Alessandro Diamanti paga severamente le intemperanze compiute domenica all'Olimpico durante Lazio - Brescia. Il centrocampista era stato espulso per doppia ammonizione, poi però non ha saputo contenere la sua rabbia e si è scagliato contro il direttore di gara Celi. Il giudice sportivo Tosel ha deciso per questo di comminargli ben tre giornate di squalifica invece di una, come di solito accade per chi rimedia un rosso per somma di ammonizioni.

Nel comunicato ufficiale si legge che il giocatore è stato sanzionato per "doppia ammonizione per comportamento non regolamentare in campo e per comportamento scorretto nei confronti di un avversario; per avere, inoltre, al 34° del secondo tempo, all'atto dell'espulsione, rivolto all'Arbitro un epiteto ingiurioso". Il Brescia farà ricorso per provare ad ottenere uno sconto di pena, questo non ha evitato però a Diamanti la ramanzina di Gino Corioni.

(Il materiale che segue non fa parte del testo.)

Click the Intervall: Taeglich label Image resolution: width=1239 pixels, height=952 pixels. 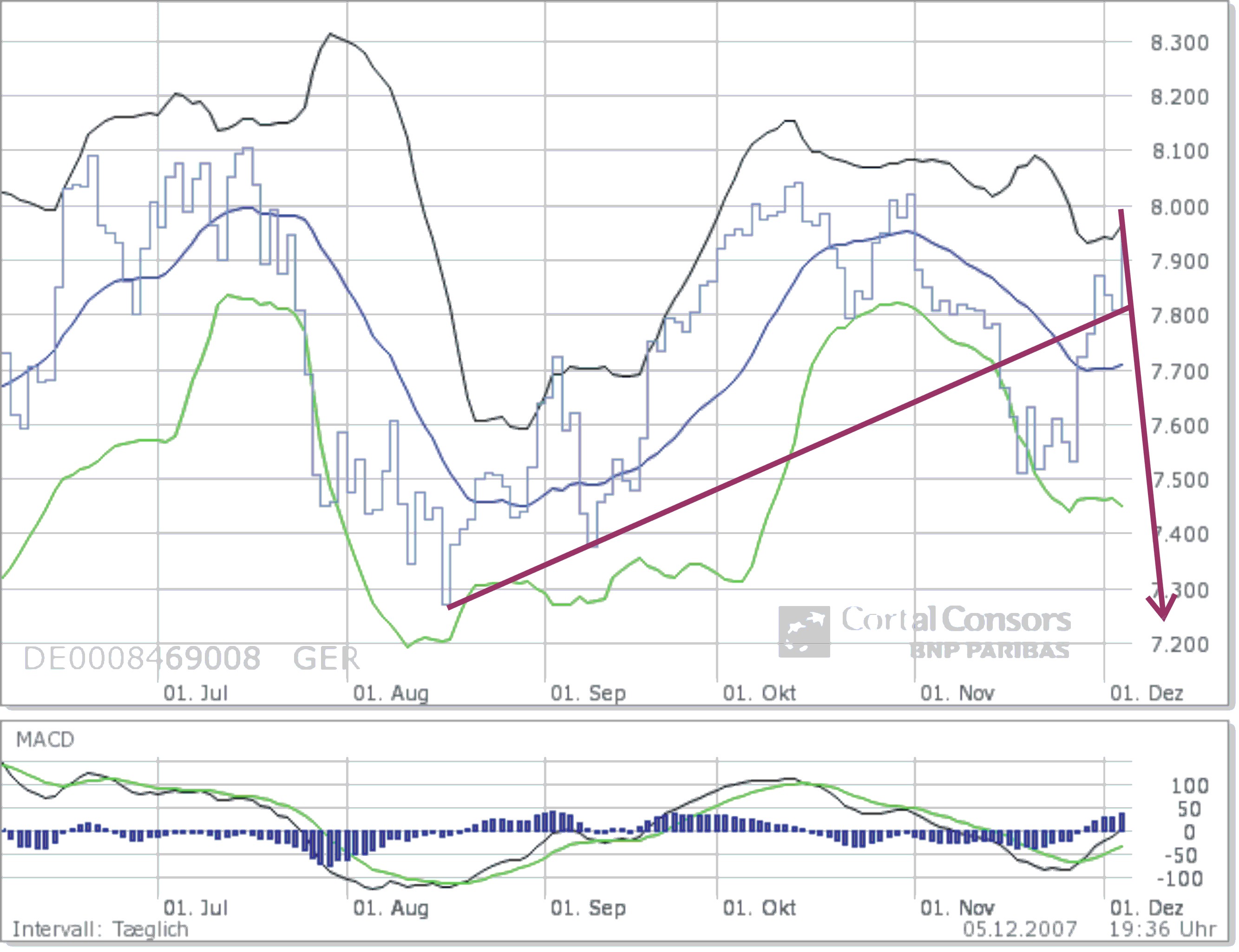100,929
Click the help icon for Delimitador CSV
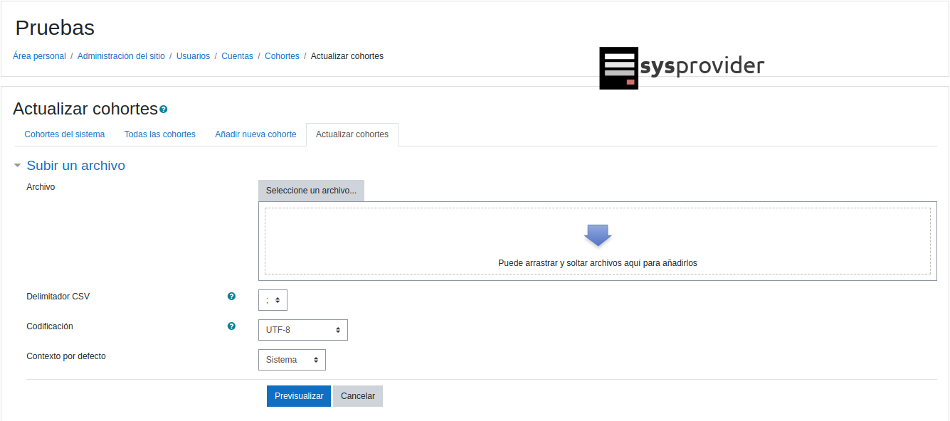Image resolution: width=950 pixels, height=421 pixels. tap(232, 297)
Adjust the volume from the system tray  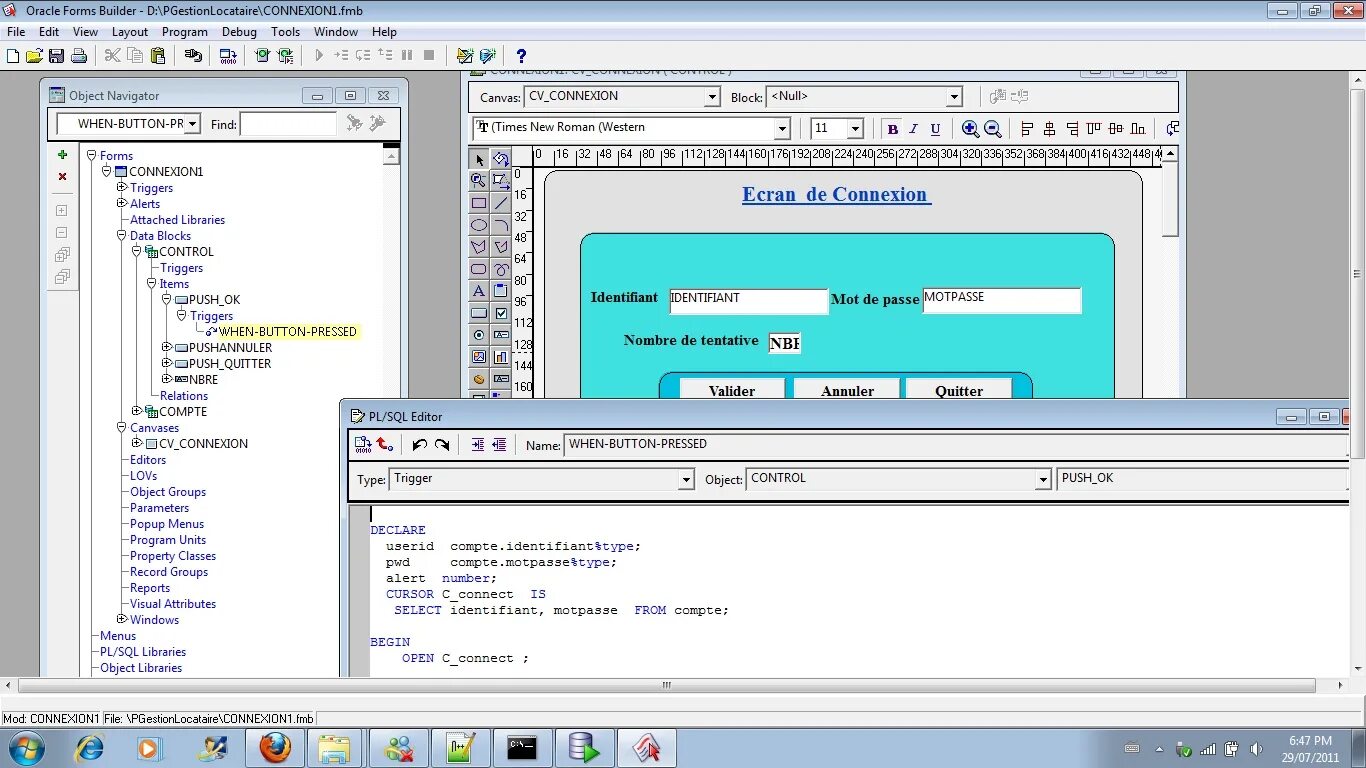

Così ha commentato la decisione del giudice sportivo il presidente delle Rondinelle: "Con lui sono arrabbiato. Diamanti deve capire che non può permettersi di avere certi atteggiamenti, altrimenti non diventerà mai un giocatore di un certo tipo. Spero almeno che gli serva da lezione. Deve crescere". Anche dalle parole di Iachini affiora delusione per il comportamento del talentuoso toscano: "Il ragazzo ha sbagliato. Noi vogliamo che lui diventi un giocatore importante sotto tutti gli aspetti. Speriamo che un errore così non si ripeta più perché tutti ne siamo penalizzati: lui, la squadra e la società". Chissà se Diamanti ha davvero capito la lezione, i limiti caratteriali in fondo sono sempre stati la causa della sua mancata esplosione, le doti tecniche di sicuro non gli sono mai mancate.